REQUIREMENT:
Each line of the data that includes the string "Share" is to be copied out.

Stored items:
-------------------------

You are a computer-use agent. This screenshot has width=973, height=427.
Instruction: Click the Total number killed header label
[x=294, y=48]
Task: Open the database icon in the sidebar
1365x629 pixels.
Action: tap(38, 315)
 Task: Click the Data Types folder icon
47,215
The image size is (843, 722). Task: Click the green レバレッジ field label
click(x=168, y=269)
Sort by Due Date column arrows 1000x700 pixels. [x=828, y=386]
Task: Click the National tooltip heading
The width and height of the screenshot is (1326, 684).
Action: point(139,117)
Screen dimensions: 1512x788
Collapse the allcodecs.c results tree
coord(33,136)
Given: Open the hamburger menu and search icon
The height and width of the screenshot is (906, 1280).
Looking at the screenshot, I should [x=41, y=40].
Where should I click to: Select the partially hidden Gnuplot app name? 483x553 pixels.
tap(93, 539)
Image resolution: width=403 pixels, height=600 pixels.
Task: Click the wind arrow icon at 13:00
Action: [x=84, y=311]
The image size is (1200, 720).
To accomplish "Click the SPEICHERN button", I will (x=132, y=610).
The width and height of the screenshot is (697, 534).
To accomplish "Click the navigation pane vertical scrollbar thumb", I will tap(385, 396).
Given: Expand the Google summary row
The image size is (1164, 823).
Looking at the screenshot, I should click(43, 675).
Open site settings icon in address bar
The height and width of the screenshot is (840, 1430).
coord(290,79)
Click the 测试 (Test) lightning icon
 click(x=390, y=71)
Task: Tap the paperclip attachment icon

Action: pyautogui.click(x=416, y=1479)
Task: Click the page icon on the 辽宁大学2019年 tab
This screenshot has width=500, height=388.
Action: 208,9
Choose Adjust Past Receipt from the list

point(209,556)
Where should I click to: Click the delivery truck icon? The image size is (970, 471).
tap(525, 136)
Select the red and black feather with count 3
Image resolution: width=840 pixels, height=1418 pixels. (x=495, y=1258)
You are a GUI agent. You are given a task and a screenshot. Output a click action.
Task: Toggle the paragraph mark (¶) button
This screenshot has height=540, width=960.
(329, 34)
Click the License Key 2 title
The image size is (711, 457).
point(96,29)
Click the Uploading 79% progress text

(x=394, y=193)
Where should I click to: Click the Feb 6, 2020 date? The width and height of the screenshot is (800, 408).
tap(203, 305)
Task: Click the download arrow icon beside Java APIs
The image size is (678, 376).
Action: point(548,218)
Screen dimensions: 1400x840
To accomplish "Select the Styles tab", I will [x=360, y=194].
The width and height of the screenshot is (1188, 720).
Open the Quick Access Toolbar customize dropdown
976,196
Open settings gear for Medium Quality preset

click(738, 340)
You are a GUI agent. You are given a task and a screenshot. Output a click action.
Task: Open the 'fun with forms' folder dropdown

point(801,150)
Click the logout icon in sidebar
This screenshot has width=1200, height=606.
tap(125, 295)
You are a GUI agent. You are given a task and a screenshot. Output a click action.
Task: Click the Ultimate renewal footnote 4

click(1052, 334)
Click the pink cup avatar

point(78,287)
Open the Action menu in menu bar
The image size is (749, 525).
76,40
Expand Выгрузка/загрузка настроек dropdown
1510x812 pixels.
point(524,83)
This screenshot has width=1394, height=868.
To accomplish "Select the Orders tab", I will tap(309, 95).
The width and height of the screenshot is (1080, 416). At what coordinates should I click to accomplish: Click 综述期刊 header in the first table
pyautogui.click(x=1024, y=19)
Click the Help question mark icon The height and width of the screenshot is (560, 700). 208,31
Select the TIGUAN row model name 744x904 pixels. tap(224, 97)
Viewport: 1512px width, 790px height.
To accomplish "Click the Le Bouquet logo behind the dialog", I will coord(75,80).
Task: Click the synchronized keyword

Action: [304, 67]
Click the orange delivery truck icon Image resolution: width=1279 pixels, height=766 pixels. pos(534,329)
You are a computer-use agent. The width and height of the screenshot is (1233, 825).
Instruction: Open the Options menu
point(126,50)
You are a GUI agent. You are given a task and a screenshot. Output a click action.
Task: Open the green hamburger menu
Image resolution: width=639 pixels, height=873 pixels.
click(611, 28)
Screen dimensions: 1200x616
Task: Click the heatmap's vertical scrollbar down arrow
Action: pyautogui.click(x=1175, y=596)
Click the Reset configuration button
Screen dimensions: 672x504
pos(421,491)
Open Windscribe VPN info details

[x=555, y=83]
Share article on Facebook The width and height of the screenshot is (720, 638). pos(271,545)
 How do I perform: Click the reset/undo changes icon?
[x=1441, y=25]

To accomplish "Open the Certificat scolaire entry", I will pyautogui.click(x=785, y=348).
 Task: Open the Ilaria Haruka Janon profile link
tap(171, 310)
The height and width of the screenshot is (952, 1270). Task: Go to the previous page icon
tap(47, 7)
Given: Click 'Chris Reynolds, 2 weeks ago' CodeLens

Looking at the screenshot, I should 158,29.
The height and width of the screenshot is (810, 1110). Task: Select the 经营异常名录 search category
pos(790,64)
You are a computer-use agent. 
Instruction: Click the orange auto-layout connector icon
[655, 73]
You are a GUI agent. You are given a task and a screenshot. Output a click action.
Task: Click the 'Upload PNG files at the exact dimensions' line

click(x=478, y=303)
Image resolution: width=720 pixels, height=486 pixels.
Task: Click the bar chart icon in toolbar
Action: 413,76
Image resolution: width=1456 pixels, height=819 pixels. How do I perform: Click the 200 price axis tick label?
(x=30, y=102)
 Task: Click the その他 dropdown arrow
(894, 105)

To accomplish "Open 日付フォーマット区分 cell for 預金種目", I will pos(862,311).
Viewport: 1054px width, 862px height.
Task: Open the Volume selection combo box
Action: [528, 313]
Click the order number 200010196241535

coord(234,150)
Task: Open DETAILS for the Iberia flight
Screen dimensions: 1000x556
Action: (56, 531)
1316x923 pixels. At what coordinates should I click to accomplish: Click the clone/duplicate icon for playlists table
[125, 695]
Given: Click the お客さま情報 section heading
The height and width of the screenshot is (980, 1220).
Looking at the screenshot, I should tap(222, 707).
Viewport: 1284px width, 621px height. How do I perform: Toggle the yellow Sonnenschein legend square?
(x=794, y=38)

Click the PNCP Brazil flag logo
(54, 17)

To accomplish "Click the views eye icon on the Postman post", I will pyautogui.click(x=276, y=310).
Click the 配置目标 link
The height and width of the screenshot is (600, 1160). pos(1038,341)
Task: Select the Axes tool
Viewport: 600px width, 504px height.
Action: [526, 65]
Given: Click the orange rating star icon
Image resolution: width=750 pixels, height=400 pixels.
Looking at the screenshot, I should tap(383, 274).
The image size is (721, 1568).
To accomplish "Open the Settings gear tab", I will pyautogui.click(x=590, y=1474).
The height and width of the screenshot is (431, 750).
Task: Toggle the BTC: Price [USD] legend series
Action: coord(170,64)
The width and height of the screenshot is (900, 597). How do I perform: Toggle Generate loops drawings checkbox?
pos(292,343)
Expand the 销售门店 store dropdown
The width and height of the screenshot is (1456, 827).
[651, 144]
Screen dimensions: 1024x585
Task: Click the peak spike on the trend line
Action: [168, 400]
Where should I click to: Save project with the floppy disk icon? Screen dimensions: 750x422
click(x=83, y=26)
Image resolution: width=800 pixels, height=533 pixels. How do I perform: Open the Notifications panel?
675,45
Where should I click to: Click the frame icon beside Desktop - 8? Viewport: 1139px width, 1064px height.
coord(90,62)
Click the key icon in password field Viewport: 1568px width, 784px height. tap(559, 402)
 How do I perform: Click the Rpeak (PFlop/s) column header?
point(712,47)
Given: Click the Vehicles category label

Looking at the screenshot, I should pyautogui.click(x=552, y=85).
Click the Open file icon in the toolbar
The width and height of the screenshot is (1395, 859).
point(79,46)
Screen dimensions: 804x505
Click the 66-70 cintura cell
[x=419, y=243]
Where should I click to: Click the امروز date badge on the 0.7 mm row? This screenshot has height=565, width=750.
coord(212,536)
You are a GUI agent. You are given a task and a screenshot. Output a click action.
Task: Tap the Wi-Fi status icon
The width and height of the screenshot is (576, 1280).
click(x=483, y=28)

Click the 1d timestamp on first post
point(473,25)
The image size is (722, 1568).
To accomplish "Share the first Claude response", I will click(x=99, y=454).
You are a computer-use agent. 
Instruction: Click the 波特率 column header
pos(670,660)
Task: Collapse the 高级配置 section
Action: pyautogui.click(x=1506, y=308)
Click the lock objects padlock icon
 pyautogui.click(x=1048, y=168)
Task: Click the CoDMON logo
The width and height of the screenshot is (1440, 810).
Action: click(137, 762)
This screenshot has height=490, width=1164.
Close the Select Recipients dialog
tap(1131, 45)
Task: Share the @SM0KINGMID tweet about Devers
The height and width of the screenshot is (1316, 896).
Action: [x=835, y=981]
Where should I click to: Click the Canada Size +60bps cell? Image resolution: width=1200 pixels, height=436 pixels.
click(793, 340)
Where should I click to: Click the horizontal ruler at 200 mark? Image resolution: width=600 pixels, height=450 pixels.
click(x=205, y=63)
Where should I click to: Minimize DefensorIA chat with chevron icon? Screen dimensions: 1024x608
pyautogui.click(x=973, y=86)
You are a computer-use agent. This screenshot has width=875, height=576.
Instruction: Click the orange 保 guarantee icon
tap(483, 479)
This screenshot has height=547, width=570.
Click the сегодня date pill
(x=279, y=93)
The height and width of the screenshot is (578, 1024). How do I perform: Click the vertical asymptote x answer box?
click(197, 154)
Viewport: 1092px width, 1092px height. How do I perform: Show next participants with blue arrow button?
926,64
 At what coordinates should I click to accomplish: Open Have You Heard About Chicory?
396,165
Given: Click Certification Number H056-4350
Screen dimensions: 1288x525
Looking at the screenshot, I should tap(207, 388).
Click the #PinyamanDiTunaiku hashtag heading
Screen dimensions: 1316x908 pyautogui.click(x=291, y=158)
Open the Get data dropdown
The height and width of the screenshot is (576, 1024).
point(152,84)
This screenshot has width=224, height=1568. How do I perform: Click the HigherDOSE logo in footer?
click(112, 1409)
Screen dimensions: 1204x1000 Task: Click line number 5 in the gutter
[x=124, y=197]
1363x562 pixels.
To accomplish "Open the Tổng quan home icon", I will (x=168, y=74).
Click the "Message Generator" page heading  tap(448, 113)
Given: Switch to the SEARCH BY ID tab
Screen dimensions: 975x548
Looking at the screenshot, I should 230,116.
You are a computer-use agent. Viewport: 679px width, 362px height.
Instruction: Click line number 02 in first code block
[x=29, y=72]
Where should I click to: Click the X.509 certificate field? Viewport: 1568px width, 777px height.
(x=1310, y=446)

-------------------------

SOLUTION TO THIS EXERCISE:
Share article on Facebook The width and height of the screenshot is (720, 638). pos(271,545)
To accomplish "Share the first Claude response", I will click(x=99, y=454).
Task: Share the @SM0KINGMID tweet about Devers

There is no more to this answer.